A. Well, $2 million -- a large amount. And then I heard about my Italian translator being knifed. I heard about my Japanese translator being murdered.
Q. What's your agenda during your U.S. visit?
A. People need to be reminded constantly that this is not a parochial issue. It's not about one writer of Third World origin in trouble with a Third World power. The publishing of a book is a worldwide event. The attempt to suppress a book is a worldwide event. This is not just about me.
Q. Your problem has to be solved at the political level?
A. Yes.
Q. But that might involve trade relations, arms deals, whatever? You expect to be part of some political equation?
A. It's not that I expect to become a part of it, but I am, whether I like it or not. The Iranian government is in breach of international law and at the same time is seeking to get closer to the West. As a citizen of Britain and of Europe, I can at least expect most countries and their allies to say to Iran, "If you wish to put your house in order, show us . . ."

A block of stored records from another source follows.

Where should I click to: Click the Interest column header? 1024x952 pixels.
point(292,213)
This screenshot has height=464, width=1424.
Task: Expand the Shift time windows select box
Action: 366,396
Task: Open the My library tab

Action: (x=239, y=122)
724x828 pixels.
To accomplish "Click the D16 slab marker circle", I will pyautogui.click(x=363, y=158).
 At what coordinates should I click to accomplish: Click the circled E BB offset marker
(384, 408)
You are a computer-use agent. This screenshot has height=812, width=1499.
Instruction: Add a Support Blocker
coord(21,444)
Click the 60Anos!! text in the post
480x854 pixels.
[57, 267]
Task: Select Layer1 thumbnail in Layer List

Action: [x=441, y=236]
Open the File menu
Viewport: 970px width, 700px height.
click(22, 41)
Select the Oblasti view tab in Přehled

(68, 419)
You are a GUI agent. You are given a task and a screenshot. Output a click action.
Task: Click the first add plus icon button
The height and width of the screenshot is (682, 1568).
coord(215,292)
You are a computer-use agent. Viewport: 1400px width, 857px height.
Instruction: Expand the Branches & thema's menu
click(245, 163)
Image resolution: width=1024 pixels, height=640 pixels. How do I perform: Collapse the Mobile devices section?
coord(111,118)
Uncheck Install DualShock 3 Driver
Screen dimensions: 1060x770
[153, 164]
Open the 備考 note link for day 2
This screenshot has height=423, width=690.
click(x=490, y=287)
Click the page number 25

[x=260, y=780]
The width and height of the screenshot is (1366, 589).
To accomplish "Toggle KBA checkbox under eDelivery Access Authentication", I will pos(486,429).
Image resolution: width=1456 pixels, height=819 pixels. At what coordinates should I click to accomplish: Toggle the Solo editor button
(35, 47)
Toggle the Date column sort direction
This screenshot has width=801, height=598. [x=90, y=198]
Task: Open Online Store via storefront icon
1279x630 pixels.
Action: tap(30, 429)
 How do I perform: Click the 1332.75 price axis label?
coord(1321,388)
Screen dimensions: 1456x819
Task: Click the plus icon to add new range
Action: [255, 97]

Q. And Rushdie fits in there?
A. Yes. Both sides have a genuine interest in getting closer to the other. The West sees Iran as an important force in the gulf. Iran wishes to reconstruct its economy and play a fuller part in the community of nations -- and that's legitimate. My part is a tiny part in that equation -- it's big for me, but it's a tiny part.
Q. Do you ever feel like giving up?
A. Certainly. There were very long periods of time when I thought I would never write again. What was the point of it anyway? I'd simply written a novel -- a 500-page, complicated, literary novel that insulted even people who hadn't read it. You expect a debate, or a dispute, or an argument -- that seems to me an entirely legitimate function of art. What you don't expect is an attempt to intimidate the book's publishers and murder the book's author.
Q. Last year you embraced Islam. Why?
A. I believe there needs to be a secular way of being a Muslim. There are plenty of people in the Muslim world who feel exactly like that -- an identity with culture and values -- but who are not believers in the theology. That was what I was trying to say, or I would've said it if anybody had listened hard enough. But immediately I was called either a traitor to my own cause or a hypocrite.
Q. What if political pressure does not work? Are you living with a life sentence?
A. I don't want even to contemplate what you suggest because I don't believe the situation is as bleak as that. But the fact is I'm not going to accept it forever.
Q. You've said free speech is life itself. Has it been worth fighting for?
A. Yes, it has. Yes, it has. Clearly, nobody wants such an incredible distortion of one's daily life; in fact, nothing else will happen in my life of remotely this magnitude.
But at least it's the right plight. At least it's about what I believe most deeply in. And therefore it's possible to fight for it. At least the fight is about the right thing.